TASK DIRECTIONS:
Please tally the lines in the records that include the word "Events" and answer with the bare number.

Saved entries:
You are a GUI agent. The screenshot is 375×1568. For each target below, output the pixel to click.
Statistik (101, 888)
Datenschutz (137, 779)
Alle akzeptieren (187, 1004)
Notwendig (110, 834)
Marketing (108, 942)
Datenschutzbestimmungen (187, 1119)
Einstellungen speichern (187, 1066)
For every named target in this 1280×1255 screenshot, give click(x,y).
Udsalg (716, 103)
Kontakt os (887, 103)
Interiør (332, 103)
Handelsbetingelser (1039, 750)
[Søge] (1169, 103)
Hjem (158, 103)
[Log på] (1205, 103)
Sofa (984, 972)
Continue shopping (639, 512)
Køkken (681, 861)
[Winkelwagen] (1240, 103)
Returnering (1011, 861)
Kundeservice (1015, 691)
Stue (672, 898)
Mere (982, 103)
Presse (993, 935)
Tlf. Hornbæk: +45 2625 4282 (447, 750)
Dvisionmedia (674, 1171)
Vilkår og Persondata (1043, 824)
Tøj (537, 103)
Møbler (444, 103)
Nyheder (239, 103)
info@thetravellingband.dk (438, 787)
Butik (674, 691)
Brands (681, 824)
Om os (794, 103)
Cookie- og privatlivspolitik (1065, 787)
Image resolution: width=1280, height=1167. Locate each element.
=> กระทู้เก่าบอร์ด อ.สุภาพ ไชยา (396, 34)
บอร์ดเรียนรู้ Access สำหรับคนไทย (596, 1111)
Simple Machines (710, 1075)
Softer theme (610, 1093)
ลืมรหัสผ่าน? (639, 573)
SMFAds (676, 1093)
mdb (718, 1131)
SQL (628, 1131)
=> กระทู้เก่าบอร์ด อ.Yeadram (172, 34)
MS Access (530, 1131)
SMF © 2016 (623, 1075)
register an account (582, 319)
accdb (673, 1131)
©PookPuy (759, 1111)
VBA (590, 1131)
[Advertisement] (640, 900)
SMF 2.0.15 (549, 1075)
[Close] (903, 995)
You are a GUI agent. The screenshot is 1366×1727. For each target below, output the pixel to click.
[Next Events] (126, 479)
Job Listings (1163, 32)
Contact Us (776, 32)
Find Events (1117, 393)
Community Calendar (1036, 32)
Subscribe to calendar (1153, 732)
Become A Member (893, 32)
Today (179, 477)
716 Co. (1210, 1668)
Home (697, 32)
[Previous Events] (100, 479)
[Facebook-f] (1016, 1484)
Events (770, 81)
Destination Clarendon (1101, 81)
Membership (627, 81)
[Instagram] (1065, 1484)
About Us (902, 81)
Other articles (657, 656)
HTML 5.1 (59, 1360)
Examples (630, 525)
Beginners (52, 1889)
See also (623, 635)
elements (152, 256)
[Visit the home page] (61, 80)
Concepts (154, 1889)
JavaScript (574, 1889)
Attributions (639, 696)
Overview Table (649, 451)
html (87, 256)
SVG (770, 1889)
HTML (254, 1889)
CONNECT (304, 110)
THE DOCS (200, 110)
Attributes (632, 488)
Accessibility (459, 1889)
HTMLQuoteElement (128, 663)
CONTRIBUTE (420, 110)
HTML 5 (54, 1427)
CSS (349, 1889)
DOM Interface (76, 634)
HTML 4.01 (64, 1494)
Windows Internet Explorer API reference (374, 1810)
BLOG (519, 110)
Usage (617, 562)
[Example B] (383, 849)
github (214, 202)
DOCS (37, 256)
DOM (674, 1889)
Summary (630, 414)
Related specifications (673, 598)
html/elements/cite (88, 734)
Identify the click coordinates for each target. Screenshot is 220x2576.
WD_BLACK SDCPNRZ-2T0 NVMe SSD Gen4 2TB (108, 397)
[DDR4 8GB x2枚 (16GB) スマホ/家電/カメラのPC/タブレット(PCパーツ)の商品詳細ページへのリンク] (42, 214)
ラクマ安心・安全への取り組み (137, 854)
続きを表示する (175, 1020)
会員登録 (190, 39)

ANSWER TO THIS EXERCISE:
4